Despite a killer cast lineup, CBS's run at Israeli adaptations has yet to redeem itself. Is it a thrilling plot, full of secrecy and double crosses? Yes. But do we care? Nah, not really. They made a few slight inroads into getting to know the hostage-takers this episode, which has built me a fragile bridge of interest, but without either a) a deeper explanation of the conspiracy theories and political machinations or b) a complex family dynamic that keeps me invested, this show just isn't getting me in the gut like it should.
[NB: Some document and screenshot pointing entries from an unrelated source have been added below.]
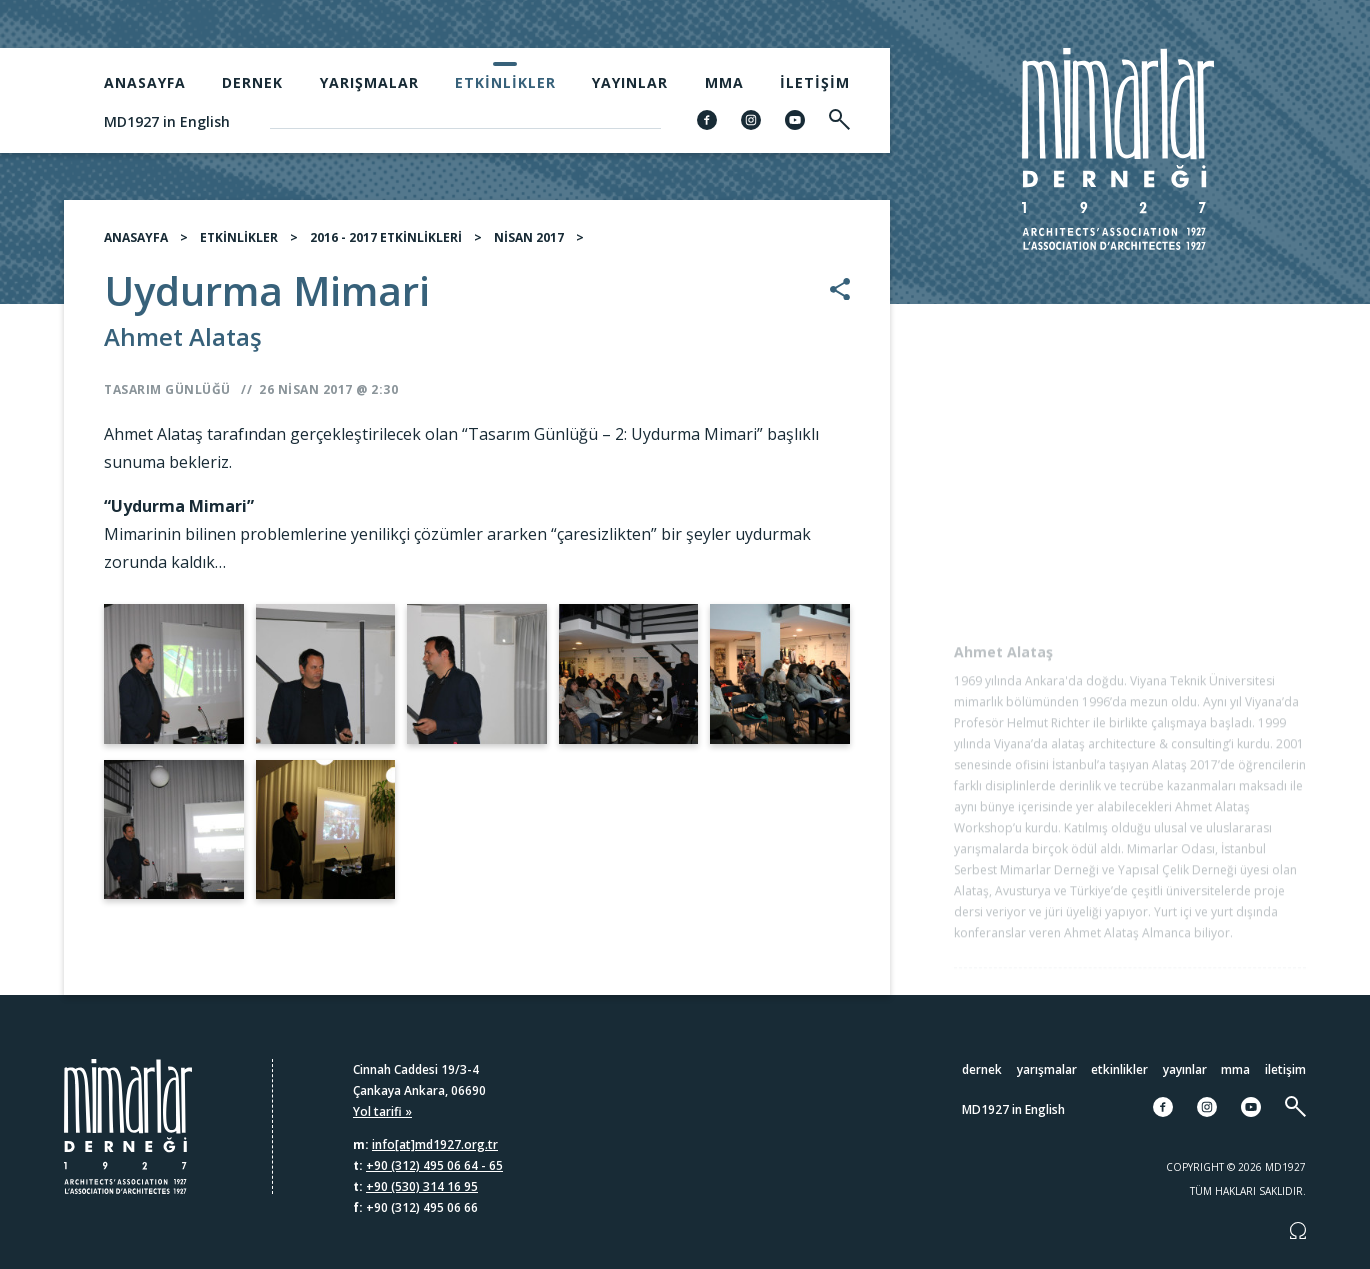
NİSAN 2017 (529, 245)
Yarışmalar (369, 82)
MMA (724, 82)
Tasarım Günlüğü (167, 397)
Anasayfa (145, 82)
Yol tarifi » (382, 1111)
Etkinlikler (505, 82)
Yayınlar (630, 82)
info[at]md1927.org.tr (435, 1144)
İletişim (815, 82)
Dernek (252, 82)
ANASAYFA (136, 245)
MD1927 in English (167, 121)
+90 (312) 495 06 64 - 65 (434, 1165)
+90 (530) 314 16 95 (422, 1186)
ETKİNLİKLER (239, 245)
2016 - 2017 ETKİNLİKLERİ (386, 245)
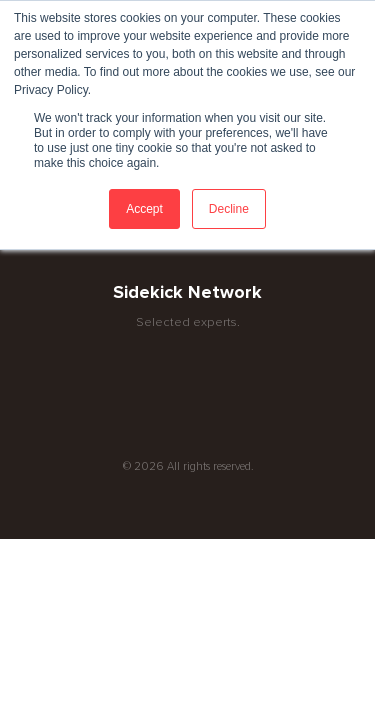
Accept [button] (144, 209)
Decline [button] (229, 209)
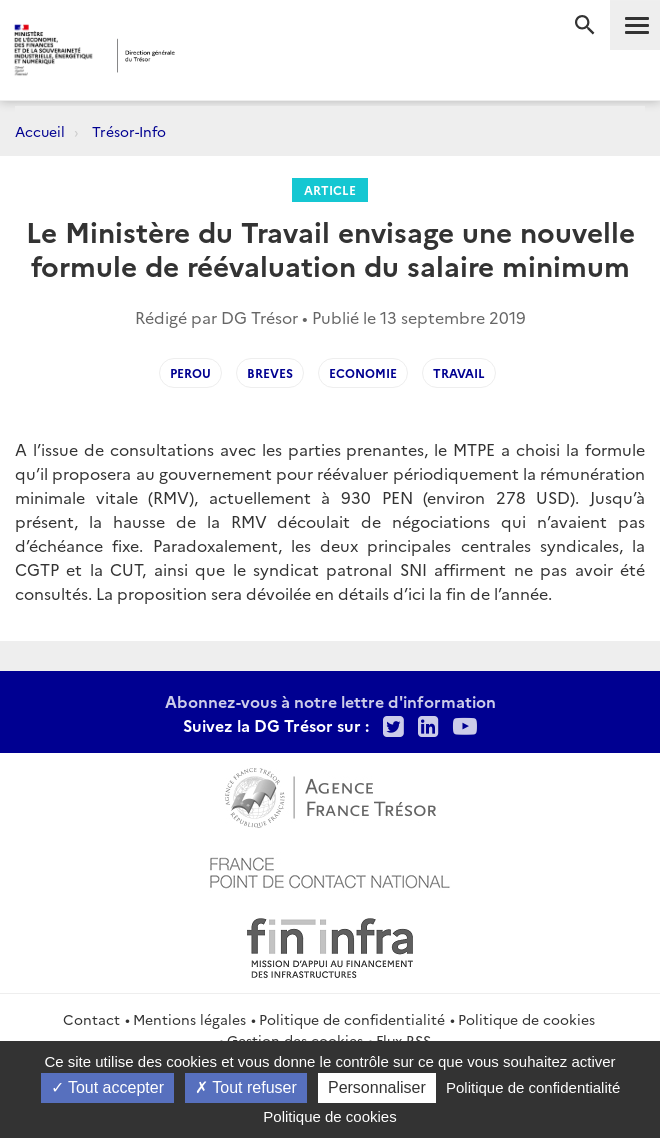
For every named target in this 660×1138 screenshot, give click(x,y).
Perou (190, 372)
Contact (91, 1019)
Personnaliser (377, 1087)
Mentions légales (189, 1019)
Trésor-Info (129, 131)
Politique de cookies (526, 1019)
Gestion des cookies (295, 1040)
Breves (270, 372)
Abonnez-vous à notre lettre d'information (330, 701)
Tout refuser (246, 1087)
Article (330, 189)
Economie (363, 372)
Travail (459, 372)
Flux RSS (403, 1040)
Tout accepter (107, 1087)
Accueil (40, 131)
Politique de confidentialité (352, 1019)
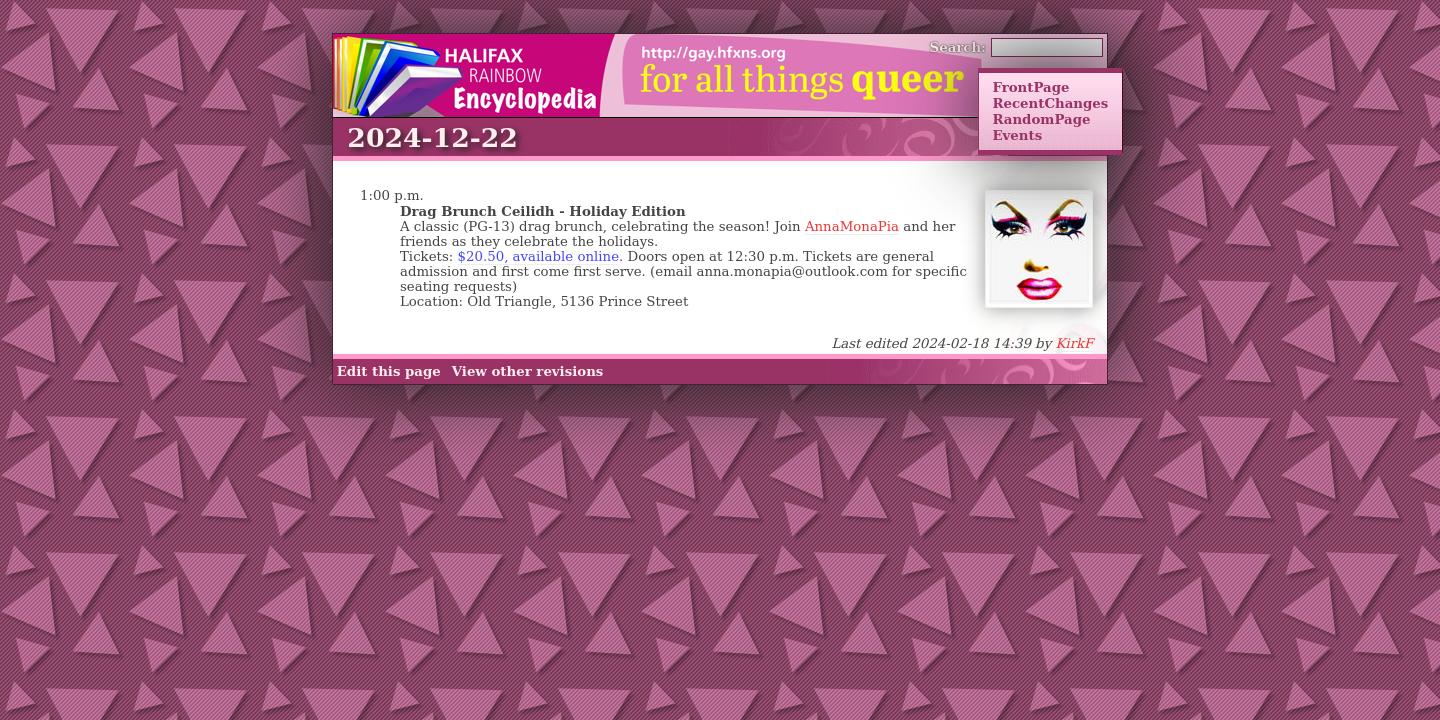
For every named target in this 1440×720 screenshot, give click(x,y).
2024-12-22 (432, 137)
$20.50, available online (539, 256)
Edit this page (389, 371)
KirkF (1074, 343)
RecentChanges (1050, 103)
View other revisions (528, 371)
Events (1017, 135)
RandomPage (1041, 119)
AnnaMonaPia (852, 226)
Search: (958, 47)
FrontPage (1030, 87)
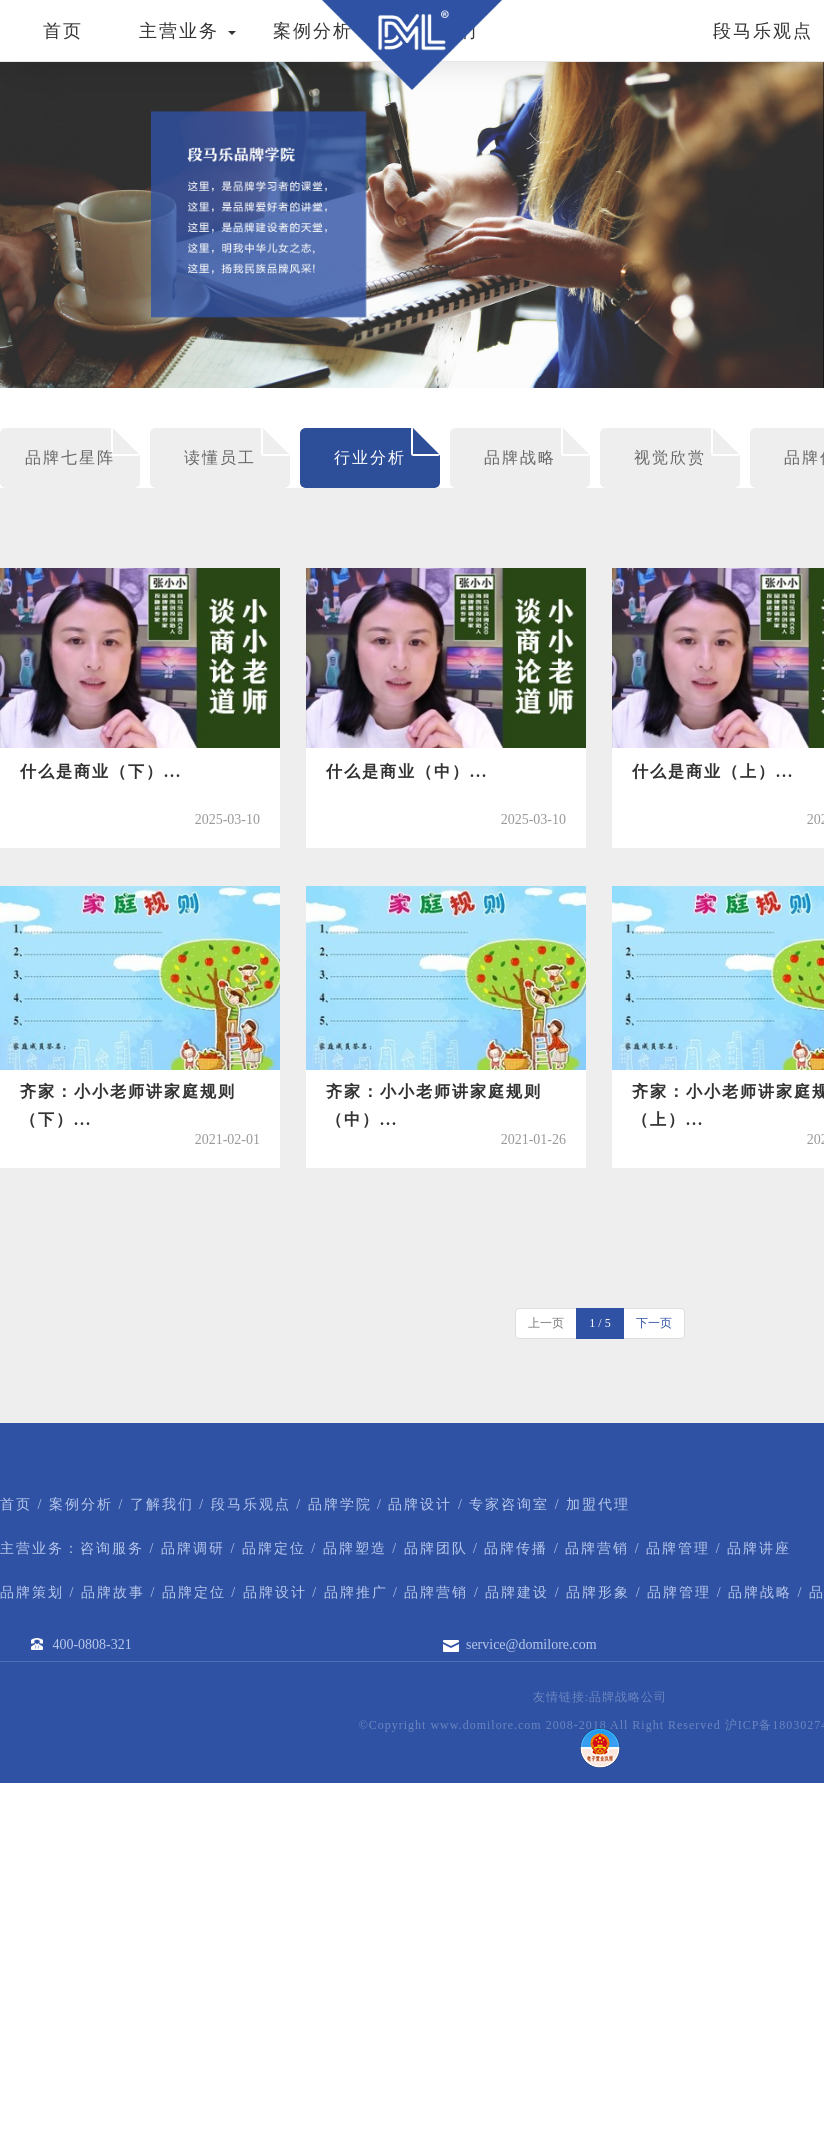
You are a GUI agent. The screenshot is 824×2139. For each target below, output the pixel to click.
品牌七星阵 (70, 457)
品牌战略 (520, 457)
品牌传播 (516, 1548)
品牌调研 (193, 1548)
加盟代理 (598, 1504)
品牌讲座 (759, 1548)
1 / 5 (599, 1323)
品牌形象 (598, 1592)
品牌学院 (340, 1504)
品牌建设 (517, 1592)
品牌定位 (274, 1548)
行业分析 (370, 457)
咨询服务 (112, 1548)
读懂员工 (220, 457)
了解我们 (162, 1504)
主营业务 (187, 31)
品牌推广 (356, 1592)
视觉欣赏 (670, 457)
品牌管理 (678, 1548)
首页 (63, 31)
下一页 (654, 1323)
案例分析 (313, 31)
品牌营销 (597, 1548)
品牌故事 (113, 1592)
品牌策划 (32, 1592)
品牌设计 (420, 1504)
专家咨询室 (509, 1504)
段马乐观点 (251, 1504)
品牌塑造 (355, 1548)
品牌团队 (436, 1548)
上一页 (546, 1323)
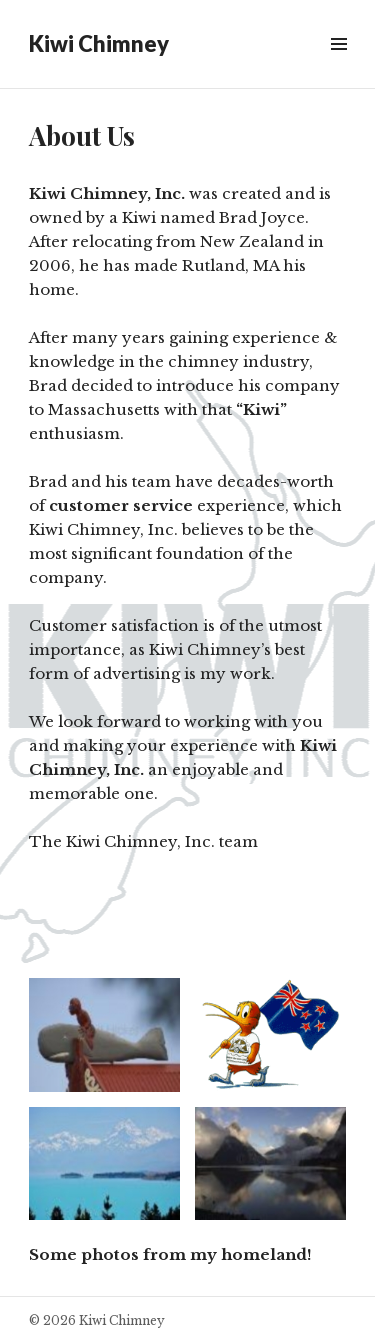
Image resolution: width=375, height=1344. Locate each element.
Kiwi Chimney (99, 43)
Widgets (338, 66)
One of the reasons the first season of 24 was so genius was that you had zero doubt concerning Jack Bauer's love for both his family and country, and watching where that drove him is what made the twists of the plot so rewarding. It had all of the tension and intrigue that Hostages is trying to create, with the addition of creating a real exchange between viewer and character.
Here, we have no Bauer family. At this point, I would even take Teri and her ridiculous amnesia over the limp victim noodles that are son, daughter, and father alike. The daughter's boyfriend deserves so much better, I was only disappointed that the drug dealer let the son off so easily, and I'm not buying the husband's eleventh hour bid for nobility.
Toni is the only character that does anything other than passively accept her status. She's fairly clever in her problem solving, but even she can't be the Jack Bauer, because I don't buy that she really loves her family. They haven't convinced me in the writing--and believe me, if they can convince me that Kim should live for Jack's sake, anything is possible.
I attribute a main reason for my disconnect with the son and daughter's plights to a common television narrative device: they exhibit teenagers in their worst light, where they withhold information and then act enraged that no one around them knows their pain. Then, they use the careful reveal of pieces of the truth as a tool to make their parents feel like trash.
It's possibly a good thing I'm not a parent. I'd take them back to the pound if they ever acted like that.
I end with a nod to the choice to show both Dylan and the weasley chief of staff show facial expressions that betray desperation in quick succession. I thought Dylan couldn't be any sexier--and then they compared him to that.